### Provided text

A last thought: for any company considering doing this, please learn from the laggards.  Ion, PacBio, SOLiD and Helicos all tried to create custom environments for data release and software developers.  Areas requiring registration and learning new passageways.  Your team might think those systems are intuitive and  simple, but they are invariably a pain and off-putting (try using wget to pull data from IonTorrent's site!).  Do yourself a favor: build a registration-free data release site and just use SEQAnswers as the discussion forum.  Your marketing people will grouse you've missed an opportunity to collect data, but just ignore them.  You will have something far more precious: lots of ADHDish programmers trying to play with your platform's data.

6 comments:

Shawn Baker said...

Hey, don't just blame the Marketing folks. I and most of my marketing colleagues at Illumina pushed for very open systems. Resistance almost always came from outside our department.

cariaso said...

Name names, or STFU & GTFO.

You've got weasel words 'most' & 'almost' in both of your sentences. Marketing has earned its distrust.

Adam Smith said...

Posted a feature on this topic yesterday - ONT are remaining very tight lipped!

http://www.elements-science.co.uk/2012/02/disrupt-scientists-probe-bold-gene-sequencing-startup/

Nick Loman said...

### Given material
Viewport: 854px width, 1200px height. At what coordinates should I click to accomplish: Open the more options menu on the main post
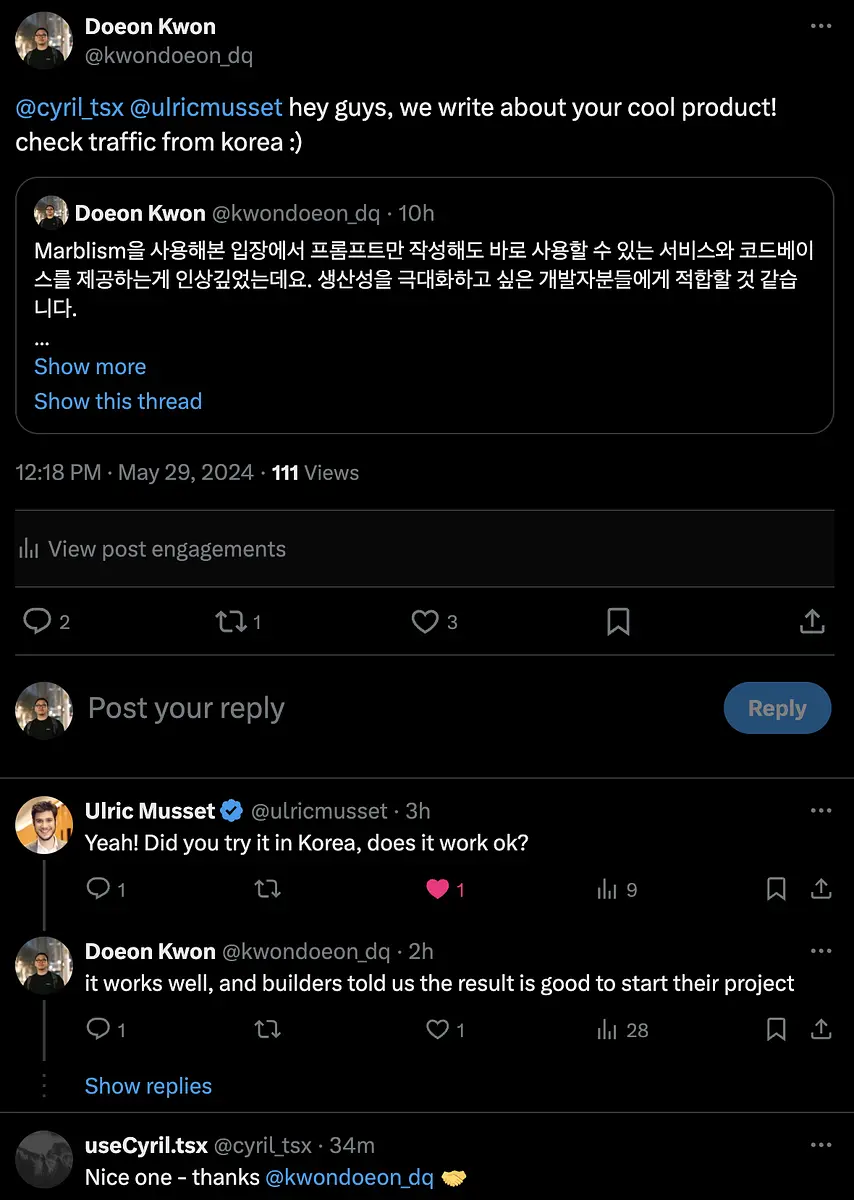coord(820,27)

### What you have to do
Please continue the comment thread about sequencing-data release sites from where it stops.

### Written response
I think Oxford Nanopore are wise not to release data at this point. Because my reading of the MinION (particularly) as a game-changer is to do with three things: the disposable device, amplification & library prep-free single molecule detection and super long reads. Run-until is also a nice feature. I think the people involved (Clive Brown predominantly) have sufficient reputation to trust this isn't pure vapourware - other start-ups don't have the same pedigree.

So my feeling is that if they put out some 96% accuracy dataset immediately this becomes a like for like comparison with other platforms which isn't telling the whole story.

Keith, I had similar issues when constructing my piece but am very comfortable with it.

Of course I am always prepared to eat my words later on, I've done it before!! :)

Shawn Baker said...

Cariaso, “STFU & GTFO”?! Wow, that’s a lot of hostility aimed at a lighthearted defense of marketing. You want me to “name names”? I’ve posted under my real name and named my former employer. What more do you want? Sr. staff and the legal team were the ones who generally were more ‘conservative’ when it came to sharing information.

I can give you two examples. One success was when I was able to create the site www.switchtoi.com, which provided detailed info about our gene expression arrays with no login needed. (The site is still active, but probably hasn’t been updated in a while). One failure was when a customer asked for the ‘zipcode’ sequences used on our beadarray products. Legal ended up denying the request (not sure why, probably just erring on the side of ‘caution’.)

Yes, I said ‘most’ and ‘almost’ because that’s an accurate portrayal of the situation. Did some people in marketing at one time or another push back against ‘open information’? Sure, of course. But the vast majority of the time, marketing (especially product marketing) was in favor of keeping things open.

It’s unfortunate that marketing has earned your distrust (but maybe not surprising; examples of bad behavior abound). You should find the good marketers and befriend them – the good ones can be extremely helpful.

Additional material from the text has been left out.